Quanto à citação “mas não podemos ter a certeza absoluta de que mesmo nós não nos tornaríamos assassinos se estivéssemos no seu lugar.” ela não é mais do que uma tentativa de diminuir a condição humana, de desvalorizar a cultura e a sua importância no homem; repare que esta frase é tão ofensiva quanto absurda, que nenhuma pessoa culta pode aceitá-la, está fora da esfera dos sentimentos humanos; não deve ser confundida com aquela outra que li, esta sim, é bem verdade e real “A gravidade de um crime nem sempre reflete traços mais graves da personalidade dos condenados. Há homicidas nem melhores nem piores que muitos outros que nunca o foram nem serão”[Manuel Tiago - A estrela de seis pontas] são afirmações distintas, a primeira é inaceitável, é um ataque aos sentimentos humanos, cuja finalidade é essa a de diminuir a condição humana.

E, devo dizer-lhe ainda que na Alemanha, verificava-se “a existência, lado a lado, de manifestações da mais alta civilização e da mais negra barbaridade”.

Mas leia por favor a nota II do fim da conferencia que lhe trará certamente algumas perspetivas e ideias diferentes daqueles que possui.

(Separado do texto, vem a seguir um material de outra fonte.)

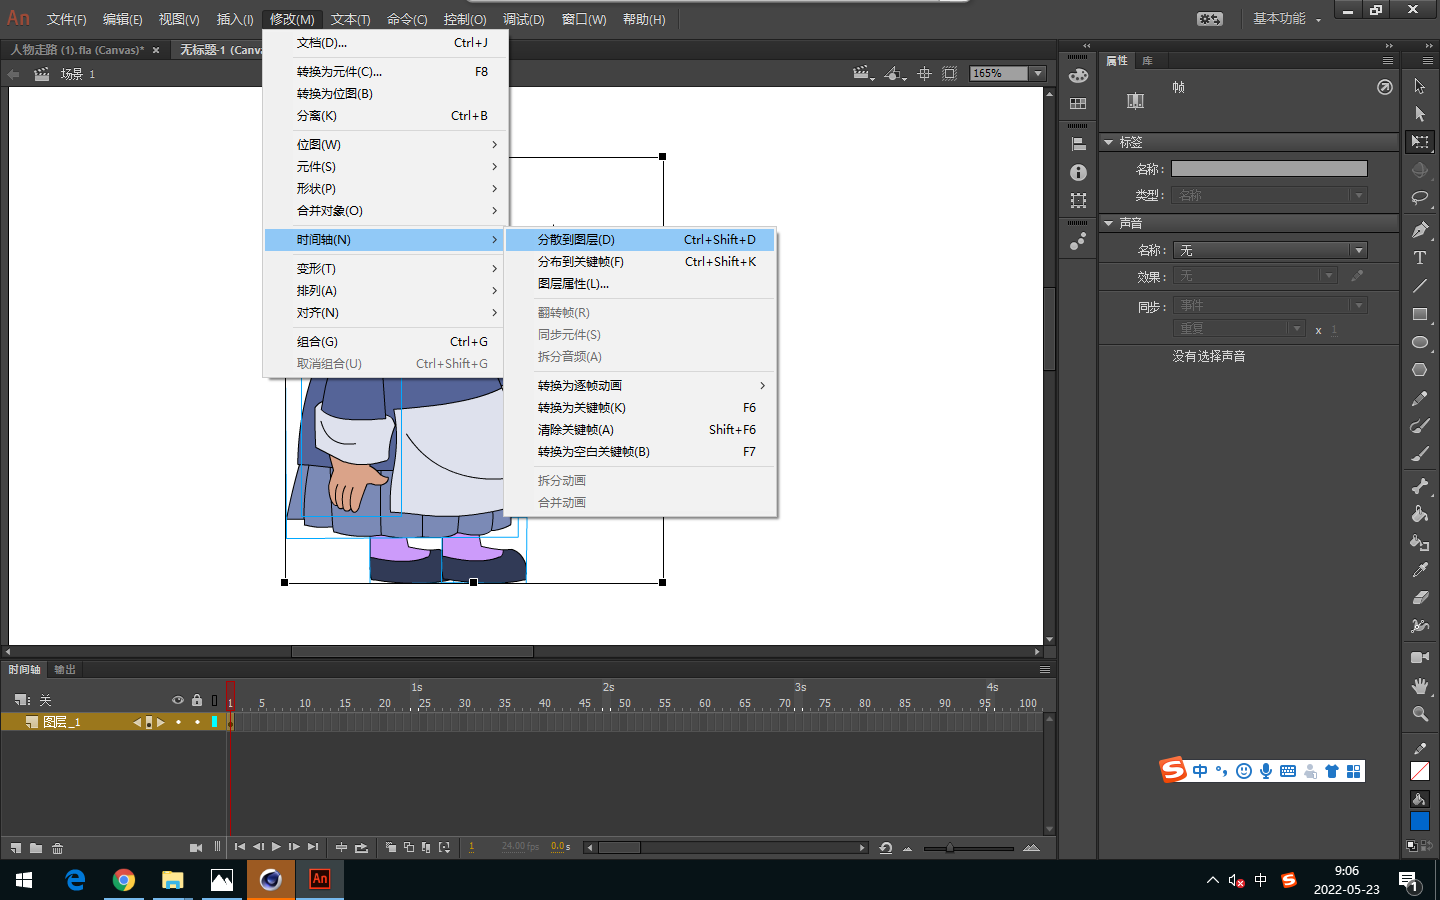Select the Eraser tool
Screen dimensions: 1440x900
[1419, 598]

É muito interessante a nota, inicia-se desta forma:

“NOTA II - O leitor poderá perguntar se o despertar da alma coletiva das massas tem algum significado real para a marcha da civilização tal como foi esquiçada atrás, ou se, pelo contrário, a experiência dos últimos anos mostrou ou não que esse despertar se deu (Alemanha e Itália) num sentido de expansão imperialista e, consequentemente, de regressão de liberdade.”

(...)

Cordialmente,

José Batista da Ascenção disse...

Caríssima Professora Helena Damião

O texto citado, em fundo rosa, está duplicado a partir do "meio", o que o torna excessivamente longo e pode desencorajar a sua leitura.

Já agora, os dois primeiros argumentos centrais de Arendt remetem-me para um dito da aldeia onde nasci, frequentemente dirigido aos jovens, quando ainda os havia lá, pelas pessoas mais velhas, especialmente pais e avós:

"Junta-te aos bons, serás um deles. Junta-te aos maus, serás pior do que eles"

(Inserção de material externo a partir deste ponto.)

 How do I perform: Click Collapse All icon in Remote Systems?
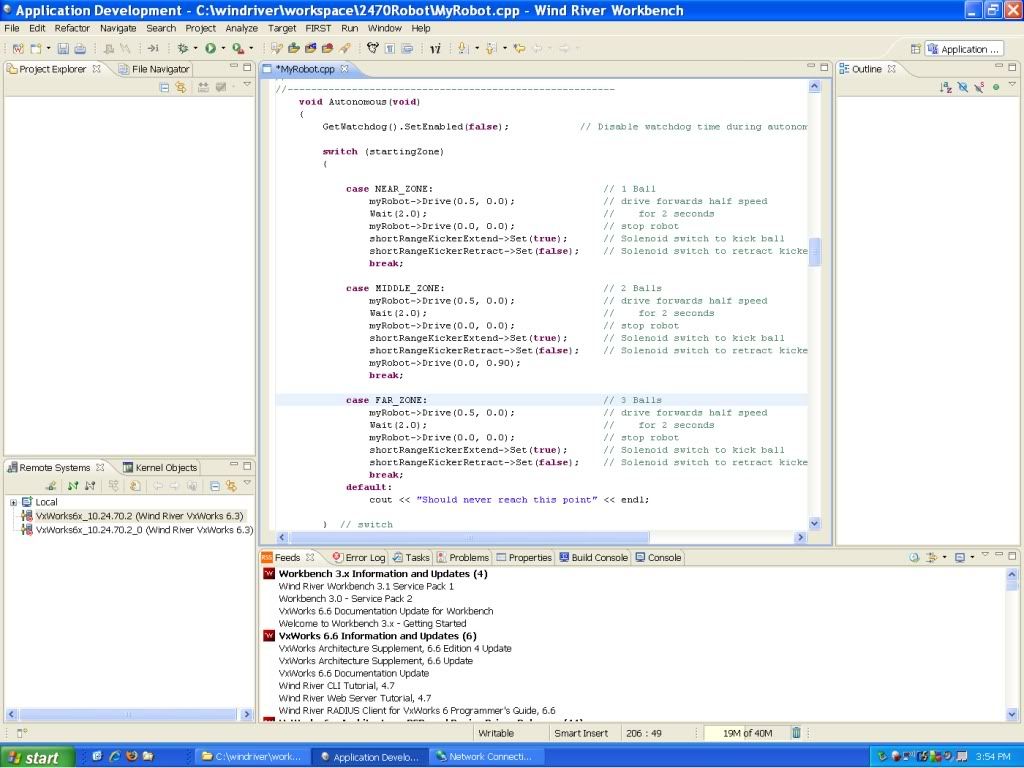[214, 486]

Situações que, várias vezes, me trouxeram à memória este dito foram certas ações públicas de alguns jovens nos arremedos de "praxe" que proliferaram em universidades portuguesas, com maior incidência, talvez, nas que foram criadas no terço final do século passado. Não sei se por os mais velhos terem deixado de fazer advertências aos mais novos...

Helena Damião disse...

Agradeço ao leitor Joaquim Manuel Ildefonso Dias o seu pertinente comentário. A questão que levanta é muito pertinente, procurei dar-lhe resposta nos próximos dias escrever outro texto.
Agradeço também ao leitor José Batista da Ascenção a identificação da repetição de informação feita durante a cópia e o seu contributo para a discussão.